◆ Material provided ◆
::::::::::
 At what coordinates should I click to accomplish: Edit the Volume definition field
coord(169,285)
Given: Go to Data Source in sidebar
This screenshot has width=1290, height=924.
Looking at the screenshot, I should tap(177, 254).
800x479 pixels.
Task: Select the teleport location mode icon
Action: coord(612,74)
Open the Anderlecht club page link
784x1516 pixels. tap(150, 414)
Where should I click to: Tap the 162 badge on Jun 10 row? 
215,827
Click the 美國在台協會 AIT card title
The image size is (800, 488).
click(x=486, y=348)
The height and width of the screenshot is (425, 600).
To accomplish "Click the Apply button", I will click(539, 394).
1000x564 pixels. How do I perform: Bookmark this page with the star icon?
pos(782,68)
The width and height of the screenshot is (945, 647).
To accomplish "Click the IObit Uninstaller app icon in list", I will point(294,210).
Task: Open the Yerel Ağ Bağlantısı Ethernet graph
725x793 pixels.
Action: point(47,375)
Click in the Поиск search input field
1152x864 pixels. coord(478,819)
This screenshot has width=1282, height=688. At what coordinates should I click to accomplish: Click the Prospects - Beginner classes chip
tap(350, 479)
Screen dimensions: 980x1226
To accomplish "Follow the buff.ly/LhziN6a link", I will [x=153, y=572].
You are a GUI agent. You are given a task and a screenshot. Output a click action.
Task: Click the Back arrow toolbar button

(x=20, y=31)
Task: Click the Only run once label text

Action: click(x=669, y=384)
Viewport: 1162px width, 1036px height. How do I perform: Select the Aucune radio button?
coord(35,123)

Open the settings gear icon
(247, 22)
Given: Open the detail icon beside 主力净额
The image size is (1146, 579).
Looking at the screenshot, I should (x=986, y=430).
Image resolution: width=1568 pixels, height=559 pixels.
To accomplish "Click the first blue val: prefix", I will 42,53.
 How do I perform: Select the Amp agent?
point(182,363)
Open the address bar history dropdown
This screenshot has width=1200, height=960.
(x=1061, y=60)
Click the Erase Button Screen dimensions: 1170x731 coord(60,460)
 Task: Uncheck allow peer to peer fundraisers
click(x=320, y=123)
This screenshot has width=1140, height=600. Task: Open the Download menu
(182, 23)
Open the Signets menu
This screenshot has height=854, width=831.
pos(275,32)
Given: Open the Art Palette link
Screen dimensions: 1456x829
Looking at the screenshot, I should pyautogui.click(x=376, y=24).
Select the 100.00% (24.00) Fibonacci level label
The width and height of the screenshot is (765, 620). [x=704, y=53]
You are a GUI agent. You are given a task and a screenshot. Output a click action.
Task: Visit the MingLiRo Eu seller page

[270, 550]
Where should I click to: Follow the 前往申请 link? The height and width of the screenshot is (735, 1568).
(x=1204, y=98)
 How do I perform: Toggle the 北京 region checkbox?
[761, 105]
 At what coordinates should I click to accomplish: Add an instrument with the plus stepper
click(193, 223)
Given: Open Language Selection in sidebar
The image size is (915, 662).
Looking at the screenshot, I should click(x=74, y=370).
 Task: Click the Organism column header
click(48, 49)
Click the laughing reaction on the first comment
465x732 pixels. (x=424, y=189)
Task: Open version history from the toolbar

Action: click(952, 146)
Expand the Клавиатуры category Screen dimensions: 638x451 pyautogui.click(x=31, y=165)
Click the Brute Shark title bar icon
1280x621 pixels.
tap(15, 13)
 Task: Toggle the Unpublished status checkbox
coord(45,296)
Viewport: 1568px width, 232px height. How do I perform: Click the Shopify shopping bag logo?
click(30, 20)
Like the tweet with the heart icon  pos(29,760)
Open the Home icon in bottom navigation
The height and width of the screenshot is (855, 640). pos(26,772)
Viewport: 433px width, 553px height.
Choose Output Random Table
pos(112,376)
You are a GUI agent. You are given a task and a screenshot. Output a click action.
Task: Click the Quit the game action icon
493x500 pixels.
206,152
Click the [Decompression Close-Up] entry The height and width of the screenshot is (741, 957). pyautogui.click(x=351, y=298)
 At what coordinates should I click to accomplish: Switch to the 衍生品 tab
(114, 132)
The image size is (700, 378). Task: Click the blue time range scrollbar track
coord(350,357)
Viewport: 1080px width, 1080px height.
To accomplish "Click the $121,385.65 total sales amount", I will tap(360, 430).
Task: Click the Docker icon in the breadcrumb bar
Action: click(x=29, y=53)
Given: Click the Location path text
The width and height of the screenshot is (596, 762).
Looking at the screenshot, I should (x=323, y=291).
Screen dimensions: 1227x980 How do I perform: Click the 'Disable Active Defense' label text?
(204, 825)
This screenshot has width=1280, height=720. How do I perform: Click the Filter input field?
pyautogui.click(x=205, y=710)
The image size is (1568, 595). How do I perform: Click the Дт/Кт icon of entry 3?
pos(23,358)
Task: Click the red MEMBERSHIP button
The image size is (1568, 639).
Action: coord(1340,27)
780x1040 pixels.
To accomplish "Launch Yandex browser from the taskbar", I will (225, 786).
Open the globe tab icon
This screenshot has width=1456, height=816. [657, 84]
::::::::::
◆ Exercise description ◆
What lines of the material contain "sidebar"? Show them.

◆ Output for this task ◆
Given: Go to Data Source in sidebar
Given: Open Language Selection in sidebar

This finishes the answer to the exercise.